*** Opening Data ***

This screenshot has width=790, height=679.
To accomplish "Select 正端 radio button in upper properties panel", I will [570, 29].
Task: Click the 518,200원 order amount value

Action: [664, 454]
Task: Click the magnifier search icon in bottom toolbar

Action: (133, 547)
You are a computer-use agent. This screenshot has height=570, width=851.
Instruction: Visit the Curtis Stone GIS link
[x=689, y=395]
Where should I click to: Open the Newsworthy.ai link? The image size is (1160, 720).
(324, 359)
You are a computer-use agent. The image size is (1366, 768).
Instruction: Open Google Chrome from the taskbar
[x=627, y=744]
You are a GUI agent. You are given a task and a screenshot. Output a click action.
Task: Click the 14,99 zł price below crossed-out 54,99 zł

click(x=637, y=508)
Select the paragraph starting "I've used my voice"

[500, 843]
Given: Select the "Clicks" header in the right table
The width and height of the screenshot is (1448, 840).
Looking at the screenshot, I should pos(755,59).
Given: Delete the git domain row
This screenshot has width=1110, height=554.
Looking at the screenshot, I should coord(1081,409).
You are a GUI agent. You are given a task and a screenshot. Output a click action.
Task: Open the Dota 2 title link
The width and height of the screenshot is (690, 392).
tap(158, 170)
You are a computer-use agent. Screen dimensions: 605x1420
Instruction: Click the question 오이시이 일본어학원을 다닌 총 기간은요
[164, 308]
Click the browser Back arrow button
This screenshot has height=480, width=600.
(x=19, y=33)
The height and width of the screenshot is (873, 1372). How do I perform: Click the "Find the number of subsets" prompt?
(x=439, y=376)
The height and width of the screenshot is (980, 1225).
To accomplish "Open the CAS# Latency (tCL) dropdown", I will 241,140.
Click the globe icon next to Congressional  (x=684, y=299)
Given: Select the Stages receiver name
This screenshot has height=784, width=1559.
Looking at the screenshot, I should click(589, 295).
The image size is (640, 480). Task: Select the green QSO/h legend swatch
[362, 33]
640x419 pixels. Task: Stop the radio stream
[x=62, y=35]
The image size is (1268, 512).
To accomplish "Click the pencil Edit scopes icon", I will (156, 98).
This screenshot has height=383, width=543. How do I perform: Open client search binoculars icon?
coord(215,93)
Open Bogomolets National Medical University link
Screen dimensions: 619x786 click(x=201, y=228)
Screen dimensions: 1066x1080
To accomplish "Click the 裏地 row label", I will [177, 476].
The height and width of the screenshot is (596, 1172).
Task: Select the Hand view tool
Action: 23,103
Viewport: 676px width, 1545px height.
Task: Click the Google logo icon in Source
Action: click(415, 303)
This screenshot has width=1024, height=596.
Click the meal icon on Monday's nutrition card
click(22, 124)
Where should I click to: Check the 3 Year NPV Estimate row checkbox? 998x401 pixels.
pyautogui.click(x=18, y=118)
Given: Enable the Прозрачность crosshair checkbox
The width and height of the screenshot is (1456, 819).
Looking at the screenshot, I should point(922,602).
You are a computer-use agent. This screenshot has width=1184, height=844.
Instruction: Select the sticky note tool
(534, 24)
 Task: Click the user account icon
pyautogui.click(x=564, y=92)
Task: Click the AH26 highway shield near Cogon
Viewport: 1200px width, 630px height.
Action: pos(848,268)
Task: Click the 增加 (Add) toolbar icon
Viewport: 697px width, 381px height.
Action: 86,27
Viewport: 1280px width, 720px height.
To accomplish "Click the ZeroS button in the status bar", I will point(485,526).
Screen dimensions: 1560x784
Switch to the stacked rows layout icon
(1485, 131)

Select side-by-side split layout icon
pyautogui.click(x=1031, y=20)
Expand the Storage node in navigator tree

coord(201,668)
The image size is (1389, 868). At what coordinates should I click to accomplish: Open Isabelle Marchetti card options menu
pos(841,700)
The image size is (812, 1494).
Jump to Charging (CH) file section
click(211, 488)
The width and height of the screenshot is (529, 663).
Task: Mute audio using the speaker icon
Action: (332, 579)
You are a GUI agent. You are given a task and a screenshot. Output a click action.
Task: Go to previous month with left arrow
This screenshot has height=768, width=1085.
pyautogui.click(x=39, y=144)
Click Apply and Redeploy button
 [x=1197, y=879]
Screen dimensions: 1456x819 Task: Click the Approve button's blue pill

*** Closing Data ***

What to produce
From the line containing "Open Bogomolets National" to the last line of the material, please quote every line exactly and only those.

Task response
Open Bogomolets National Medical University link
Screen dimensions: 619x786 click(x=201, y=228)
Screen dimensions: 1066x1080
To accomplish "Click the 裏地 row label", I will [177, 476].
The height and width of the screenshot is (596, 1172).
Task: Select the Hand view tool
Action: 23,103
Viewport: 676px width, 1545px height.
Task: Click the Google logo icon in Source
Action: click(415, 303)
This screenshot has width=1024, height=596.
Click the meal icon on Monday's nutrition card
click(22, 124)
Where should I click to: Check the 3 Year NPV Estimate row checkbox? 998x401 pixels.
pyautogui.click(x=18, y=118)
Given: Enable the Прозрачность crosshair checkbox
The width and height of the screenshot is (1456, 819).
Looking at the screenshot, I should point(922,602).
You are a computer-use agent. This screenshot has width=1184, height=844.
Instruction: Select the sticky note tool
(534, 24)
 Task: Click the user account icon
pyautogui.click(x=564, y=92)
Task: Click the AH26 highway shield near Cogon
Viewport: 1200px width, 630px height.
Action: pos(848,268)
Task: Click the 增加 (Add) toolbar icon
Viewport: 697px width, 381px height.
Action: 86,27
Viewport: 1280px width, 720px height.
To accomplish "Click the ZeroS button in the status bar", I will point(485,526).
Screen dimensions: 1560x784
Switch to the stacked rows layout icon
(1485, 131)

Select side-by-side split layout icon
pyautogui.click(x=1031, y=20)
Expand the Storage node in navigator tree

coord(201,668)
The image size is (1389, 868). At what coordinates should I click to accomplish: Open Isabelle Marchetti card options menu
pos(841,700)
The image size is (812, 1494).
Jump to Charging (CH) file section
click(211, 488)
The width and height of the screenshot is (529, 663).
Task: Mute audio using the speaker icon
Action: (332, 579)
You are a GUI agent. You are given a task and a screenshot. Output a click action.
Task: Go to previous month with left arrow
This screenshot has height=768, width=1085.
pyautogui.click(x=39, y=144)
Click Apply and Redeploy button
 [x=1197, y=879]
Screen dimensions: 1456x819 Task: Click the Approve button's blue pill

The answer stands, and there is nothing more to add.